Everything I've read indicates that versions of the knockout game, with different names, have been around in pockets of the country, on and off, on a small scale, for decades. in 1992, the
Boston Globe reported on a case in East Cambridge, Mass., in which several young men fatally stabbed an MIT student after playing "knockout." None of the principals in that story was black. The game may be real in some places, but it's also mythologized to be much bigger than it is, and it's easy to blame every random assault on this "game" after the fact.
"New York Times: "Police officials in several cities where such attacks have been reported said that the 'game' amounted to little more than an urban myth, and that the attacks in question might be nothing more than
the sort of random assaults that have always occurred."
From St. Louis where it has been a problem in the past, no one who described the game
in this article said the goal was to knock out a white person, and:
"All but two of the ten victims
RFT interviewed were white (one was black and was Latino), and all of the players were black. But Knockout King does not appear to be bounded by race. Jason, from St. Louis County, says two white friends were part of his punch-out crew. One Dutchtown woman, agreeing to speak on the condition that her name not be published, says police caught her son, who is white, playing Knockout King two years ago, when he was sixteen. He and some friends had been hiding between buildings on Gravois Avenue, and he popped out to club a bicyclist who'd come rolling along.
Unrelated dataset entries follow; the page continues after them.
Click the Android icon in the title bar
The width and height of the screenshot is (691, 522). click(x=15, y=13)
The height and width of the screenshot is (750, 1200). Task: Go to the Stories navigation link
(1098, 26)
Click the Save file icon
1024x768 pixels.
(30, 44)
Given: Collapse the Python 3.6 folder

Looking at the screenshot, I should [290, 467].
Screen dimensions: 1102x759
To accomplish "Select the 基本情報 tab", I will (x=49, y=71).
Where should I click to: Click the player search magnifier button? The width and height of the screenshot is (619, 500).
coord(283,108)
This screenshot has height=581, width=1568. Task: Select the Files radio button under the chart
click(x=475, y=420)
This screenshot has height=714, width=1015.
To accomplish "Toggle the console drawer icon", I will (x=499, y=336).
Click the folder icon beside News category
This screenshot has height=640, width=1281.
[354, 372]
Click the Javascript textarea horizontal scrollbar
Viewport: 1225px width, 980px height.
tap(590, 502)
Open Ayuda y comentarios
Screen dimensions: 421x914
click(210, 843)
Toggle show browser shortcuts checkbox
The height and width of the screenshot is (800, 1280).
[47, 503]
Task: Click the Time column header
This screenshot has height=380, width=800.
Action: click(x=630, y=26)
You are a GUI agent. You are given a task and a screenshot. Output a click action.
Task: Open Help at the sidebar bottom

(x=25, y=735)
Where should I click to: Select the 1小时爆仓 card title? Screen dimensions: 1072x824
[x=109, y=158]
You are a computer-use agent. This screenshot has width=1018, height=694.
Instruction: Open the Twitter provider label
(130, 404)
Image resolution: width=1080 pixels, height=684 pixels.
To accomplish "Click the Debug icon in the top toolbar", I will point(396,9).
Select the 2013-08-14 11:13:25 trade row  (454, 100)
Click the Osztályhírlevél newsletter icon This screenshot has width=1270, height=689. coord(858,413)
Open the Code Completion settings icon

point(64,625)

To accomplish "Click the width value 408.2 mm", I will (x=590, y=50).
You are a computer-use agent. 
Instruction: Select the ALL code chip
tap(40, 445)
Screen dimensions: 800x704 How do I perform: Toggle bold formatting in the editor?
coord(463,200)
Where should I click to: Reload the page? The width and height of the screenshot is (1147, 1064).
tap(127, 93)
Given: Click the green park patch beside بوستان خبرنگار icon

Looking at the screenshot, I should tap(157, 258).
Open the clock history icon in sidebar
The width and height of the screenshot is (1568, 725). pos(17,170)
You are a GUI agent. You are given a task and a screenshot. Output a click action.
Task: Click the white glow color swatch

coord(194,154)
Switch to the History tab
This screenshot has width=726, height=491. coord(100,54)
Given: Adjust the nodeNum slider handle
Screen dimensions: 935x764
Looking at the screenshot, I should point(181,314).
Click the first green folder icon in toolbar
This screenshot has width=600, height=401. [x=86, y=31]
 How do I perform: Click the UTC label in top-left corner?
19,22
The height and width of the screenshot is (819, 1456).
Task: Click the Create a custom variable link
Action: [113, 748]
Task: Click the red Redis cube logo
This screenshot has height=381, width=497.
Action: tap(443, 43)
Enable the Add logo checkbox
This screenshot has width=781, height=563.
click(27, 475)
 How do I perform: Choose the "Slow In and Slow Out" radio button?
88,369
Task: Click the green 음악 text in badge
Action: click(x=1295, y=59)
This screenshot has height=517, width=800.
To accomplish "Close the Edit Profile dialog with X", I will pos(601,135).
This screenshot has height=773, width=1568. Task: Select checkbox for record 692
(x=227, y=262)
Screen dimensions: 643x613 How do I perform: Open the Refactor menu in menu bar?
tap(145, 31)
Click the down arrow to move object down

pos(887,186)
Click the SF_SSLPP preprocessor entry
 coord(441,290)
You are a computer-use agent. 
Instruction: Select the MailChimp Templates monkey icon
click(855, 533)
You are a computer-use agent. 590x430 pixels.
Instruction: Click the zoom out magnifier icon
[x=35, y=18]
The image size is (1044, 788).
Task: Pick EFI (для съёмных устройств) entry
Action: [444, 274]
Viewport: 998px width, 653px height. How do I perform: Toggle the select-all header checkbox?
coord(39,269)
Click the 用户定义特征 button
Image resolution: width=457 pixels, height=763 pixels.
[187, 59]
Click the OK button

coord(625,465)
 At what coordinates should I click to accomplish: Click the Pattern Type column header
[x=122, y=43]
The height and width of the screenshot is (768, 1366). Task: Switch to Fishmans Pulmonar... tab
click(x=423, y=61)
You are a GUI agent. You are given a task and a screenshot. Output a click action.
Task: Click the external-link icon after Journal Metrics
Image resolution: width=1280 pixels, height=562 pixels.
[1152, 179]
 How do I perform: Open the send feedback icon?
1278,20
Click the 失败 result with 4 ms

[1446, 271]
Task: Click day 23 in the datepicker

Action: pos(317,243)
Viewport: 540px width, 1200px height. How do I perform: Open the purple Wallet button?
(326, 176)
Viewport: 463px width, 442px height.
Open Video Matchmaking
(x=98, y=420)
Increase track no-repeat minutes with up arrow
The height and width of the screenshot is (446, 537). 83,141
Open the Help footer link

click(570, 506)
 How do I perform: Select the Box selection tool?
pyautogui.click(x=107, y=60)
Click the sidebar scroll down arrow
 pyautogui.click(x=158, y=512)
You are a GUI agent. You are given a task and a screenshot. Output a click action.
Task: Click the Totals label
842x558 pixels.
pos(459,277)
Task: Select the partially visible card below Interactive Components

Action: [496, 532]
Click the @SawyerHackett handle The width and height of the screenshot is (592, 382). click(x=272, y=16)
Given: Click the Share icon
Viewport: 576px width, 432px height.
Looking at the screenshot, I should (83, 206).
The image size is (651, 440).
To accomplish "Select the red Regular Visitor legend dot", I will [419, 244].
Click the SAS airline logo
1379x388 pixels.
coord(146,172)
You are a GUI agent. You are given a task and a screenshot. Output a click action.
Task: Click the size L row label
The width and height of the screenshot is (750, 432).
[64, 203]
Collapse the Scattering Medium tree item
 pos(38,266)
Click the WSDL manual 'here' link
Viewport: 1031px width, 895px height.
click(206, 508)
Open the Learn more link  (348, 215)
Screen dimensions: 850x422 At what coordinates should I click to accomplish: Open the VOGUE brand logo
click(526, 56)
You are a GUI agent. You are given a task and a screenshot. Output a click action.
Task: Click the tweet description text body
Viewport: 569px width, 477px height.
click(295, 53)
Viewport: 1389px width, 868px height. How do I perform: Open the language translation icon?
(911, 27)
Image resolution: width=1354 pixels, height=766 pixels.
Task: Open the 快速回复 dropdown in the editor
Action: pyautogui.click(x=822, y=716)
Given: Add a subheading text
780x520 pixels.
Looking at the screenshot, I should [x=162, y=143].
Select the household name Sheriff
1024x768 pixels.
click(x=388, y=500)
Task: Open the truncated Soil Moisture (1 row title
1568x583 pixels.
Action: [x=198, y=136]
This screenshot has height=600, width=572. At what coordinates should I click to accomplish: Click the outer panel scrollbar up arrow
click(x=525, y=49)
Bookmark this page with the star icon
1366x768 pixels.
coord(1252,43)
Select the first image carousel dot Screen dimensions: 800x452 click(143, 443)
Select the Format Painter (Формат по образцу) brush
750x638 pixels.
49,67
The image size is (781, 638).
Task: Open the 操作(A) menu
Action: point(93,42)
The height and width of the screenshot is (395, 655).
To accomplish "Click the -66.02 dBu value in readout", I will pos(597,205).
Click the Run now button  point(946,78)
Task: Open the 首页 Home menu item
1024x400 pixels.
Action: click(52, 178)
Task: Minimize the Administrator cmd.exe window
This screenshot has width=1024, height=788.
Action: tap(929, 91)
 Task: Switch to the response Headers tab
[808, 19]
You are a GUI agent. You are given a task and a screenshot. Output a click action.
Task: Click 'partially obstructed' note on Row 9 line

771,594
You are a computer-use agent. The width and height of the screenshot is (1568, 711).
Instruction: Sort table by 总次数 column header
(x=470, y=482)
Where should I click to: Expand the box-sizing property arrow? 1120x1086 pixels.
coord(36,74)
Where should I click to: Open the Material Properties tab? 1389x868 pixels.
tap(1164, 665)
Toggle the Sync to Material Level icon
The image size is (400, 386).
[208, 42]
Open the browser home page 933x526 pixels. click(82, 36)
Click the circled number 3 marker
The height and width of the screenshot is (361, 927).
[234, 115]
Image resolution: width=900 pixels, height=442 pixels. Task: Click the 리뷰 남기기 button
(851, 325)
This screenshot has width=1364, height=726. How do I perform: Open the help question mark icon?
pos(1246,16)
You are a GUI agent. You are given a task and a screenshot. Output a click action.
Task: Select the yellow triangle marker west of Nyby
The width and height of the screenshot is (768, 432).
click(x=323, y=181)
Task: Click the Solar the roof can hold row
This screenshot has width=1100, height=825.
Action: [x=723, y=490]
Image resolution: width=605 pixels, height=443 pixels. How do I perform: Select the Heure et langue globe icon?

"It's not a black thing, it's a kid thing," the woman says. "It's teenage kids trying to be cool. My son's as white as can be. He doesn't have a black bone in his body.""
Was it a game when Mark Wahlberg blinded that Vietnamese guy? Or when the white son of the Sanford police chief knocked out a black homeless man? Are those crimes less heinous somehow because they weren't named as part of a game?
It's stupid, angry kids committing felony assault to prove how tough they are, and there's nothing new under the sun.